__TO DO__.
At the line containing "Cari (295, 534)", begin an exact copy of the lines below and continue through the final one, with no pictures.

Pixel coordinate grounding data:
.....

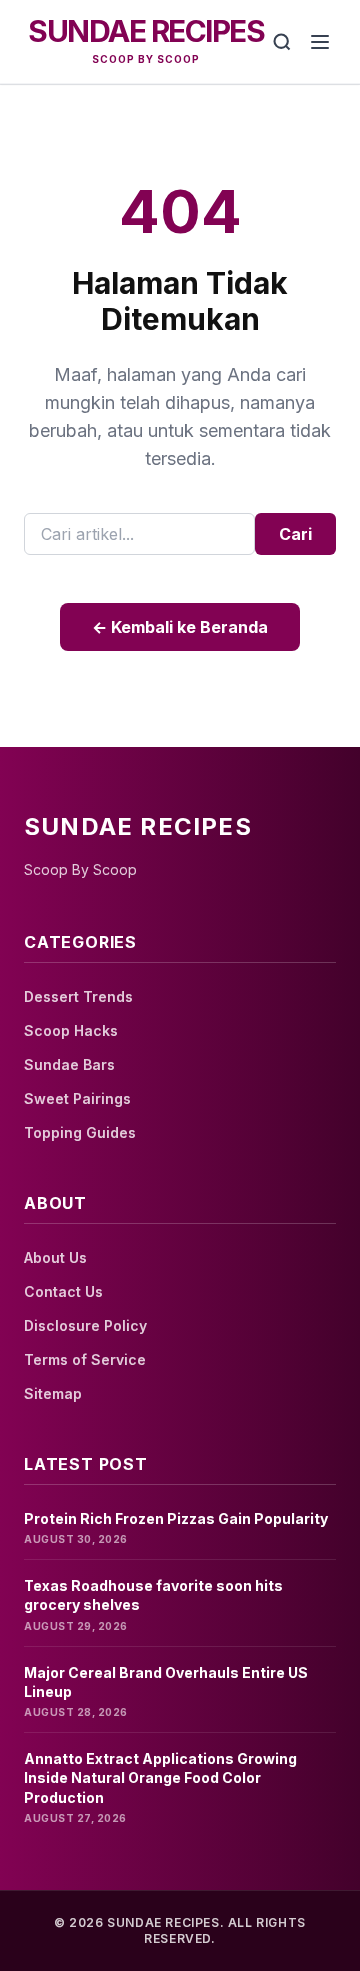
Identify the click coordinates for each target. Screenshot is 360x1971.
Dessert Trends (78, 996)
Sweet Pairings (77, 1098)
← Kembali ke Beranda (180, 627)
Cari (295, 534)
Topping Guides (80, 1132)
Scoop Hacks (71, 1030)
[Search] (282, 42)
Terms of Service (85, 1359)
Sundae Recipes (146, 31)
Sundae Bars (69, 1064)
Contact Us (63, 1291)
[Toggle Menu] (320, 42)
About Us (55, 1257)
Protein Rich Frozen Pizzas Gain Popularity (176, 1518)
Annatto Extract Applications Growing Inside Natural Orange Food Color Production (160, 1778)
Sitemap (53, 1393)
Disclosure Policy (85, 1325)
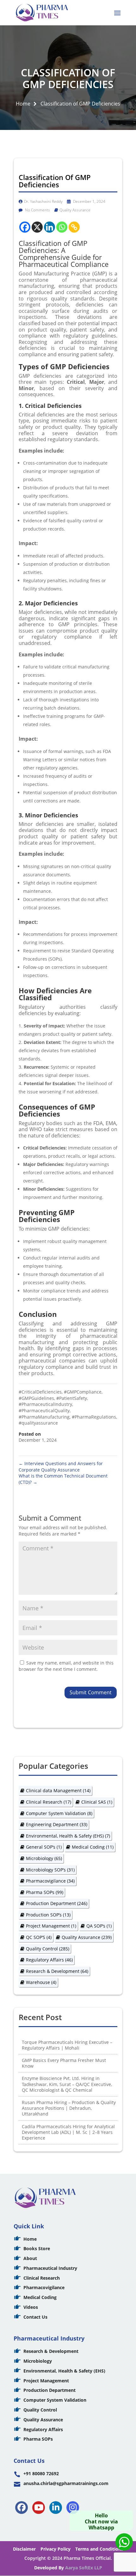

.....

__REPLY__.
Cari (295, 534)
Topping Guides (80, 1132)
Scoop Hacks (71, 1030)
[Search] (282, 42)
Terms of Service (85, 1359)
Sundae Recipes (146, 31)
Sundae Bars (69, 1064)
Contact Us (63, 1291)
[Toggle Menu] (320, 42)
About Us (55, 1257)
Protein Rich Frozen Pizzas Gain Popularity (176, 1518)
Annatto Extract Applications Growing Inside Natural Orange Food Color Production (160, 1778)
Sitemap (53, 1393)
Disclosure Policy (85, 1325)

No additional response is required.